**TEXT BLOCK:**
***

Dear Linette,
I'm doing okay I guess. I really appreciate you checking in on me. It means so much to me. My days are long & exhausting my nights are even longer. There is no doubt I am in shock. Still numb. Who knew the shock could last this long? I certainly didn't.
I have lost a lot of weight. One of my best friends, Stacey, saw me yesterday & she was at Dad's funeral just mere weeks ago & she says she thinks I have loss 20 to 25 pounds or so, but I don't know for certain. It's not that I'm not eating, it's more like I am overwhelmed by the smallest things of everyday life. Like food, clothes, crowds, & I can make big decisions without question, but it is the small ordinary everyday decisions that overwhelm me the most.
I find myself thinking that I'm missing something. Something that I just can't seem to put my finger on. Often at times I feel I should be doing something like go to the hospital or call to check on him, but then I remember. They say it's totally normal to feel this. And deep down I know this to be true, as I am no stranger to grief at all.
Some days I can barely function & I find myself going through the motions of things automatically like on auto pilot. A lot of the time I feel numb, almost as if I am waking from a deep sleep & not fully awake or aware of my surroundings yet.

***

**DATASET RECORDS:**

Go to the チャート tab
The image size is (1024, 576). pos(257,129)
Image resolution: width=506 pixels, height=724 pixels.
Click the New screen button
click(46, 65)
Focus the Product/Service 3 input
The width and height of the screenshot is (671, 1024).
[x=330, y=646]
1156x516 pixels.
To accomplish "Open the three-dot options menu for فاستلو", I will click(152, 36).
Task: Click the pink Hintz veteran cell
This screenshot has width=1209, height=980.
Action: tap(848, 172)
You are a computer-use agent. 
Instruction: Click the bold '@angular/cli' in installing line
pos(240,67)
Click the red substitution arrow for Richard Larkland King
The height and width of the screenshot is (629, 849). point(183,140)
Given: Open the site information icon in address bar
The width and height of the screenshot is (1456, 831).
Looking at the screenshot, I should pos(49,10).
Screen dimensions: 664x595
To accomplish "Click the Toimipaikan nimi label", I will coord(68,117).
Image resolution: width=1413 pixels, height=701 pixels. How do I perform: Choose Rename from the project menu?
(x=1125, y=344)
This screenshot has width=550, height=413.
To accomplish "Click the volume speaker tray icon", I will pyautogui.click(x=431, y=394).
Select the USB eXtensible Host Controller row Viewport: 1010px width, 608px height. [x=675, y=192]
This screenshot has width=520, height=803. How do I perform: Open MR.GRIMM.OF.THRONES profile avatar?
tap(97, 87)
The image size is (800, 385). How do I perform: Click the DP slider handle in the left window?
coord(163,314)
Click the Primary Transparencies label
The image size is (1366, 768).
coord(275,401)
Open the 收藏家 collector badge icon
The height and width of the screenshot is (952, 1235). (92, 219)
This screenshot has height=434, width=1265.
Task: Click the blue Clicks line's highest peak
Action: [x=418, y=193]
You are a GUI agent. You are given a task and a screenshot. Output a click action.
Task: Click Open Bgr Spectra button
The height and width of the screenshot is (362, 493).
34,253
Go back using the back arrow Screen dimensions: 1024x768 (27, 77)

***

**REQUIRED WORK:** Please continue the letter to Linette about grieving after Dad's funeral, starting right after its last sentence.

**OUTPUT FOR THIS TASK:**
Losing a parent is different though. So drastically different. It feels as if I lost half my identity or something, Like half a foundation or at the very least half my history. I am not as close to my Dad's side of the family as I have always longed to be, so in a way I feel as if I lost them too.
Bc my dad left nothing in writing, I find myself asking if I am doing the right thing & wondering if I am going to screw things up or miss a step.
Well, I guess I should be going as it is almost 2:30 AM on Saturday morning. I think I may post this letter to you on my blog as an entry bc I have been finding it difficult to not only blog but to write things that make sense. If you would like to stop by there sometime, there is a picture of my Dad on there as well, as my Aunt Elaine.
A big thank you goes out to you & Tim for keeping us in your prayers. We miss you so very much, me especially. Say Hello to Tim for me & give Ester a kiss & hug for me.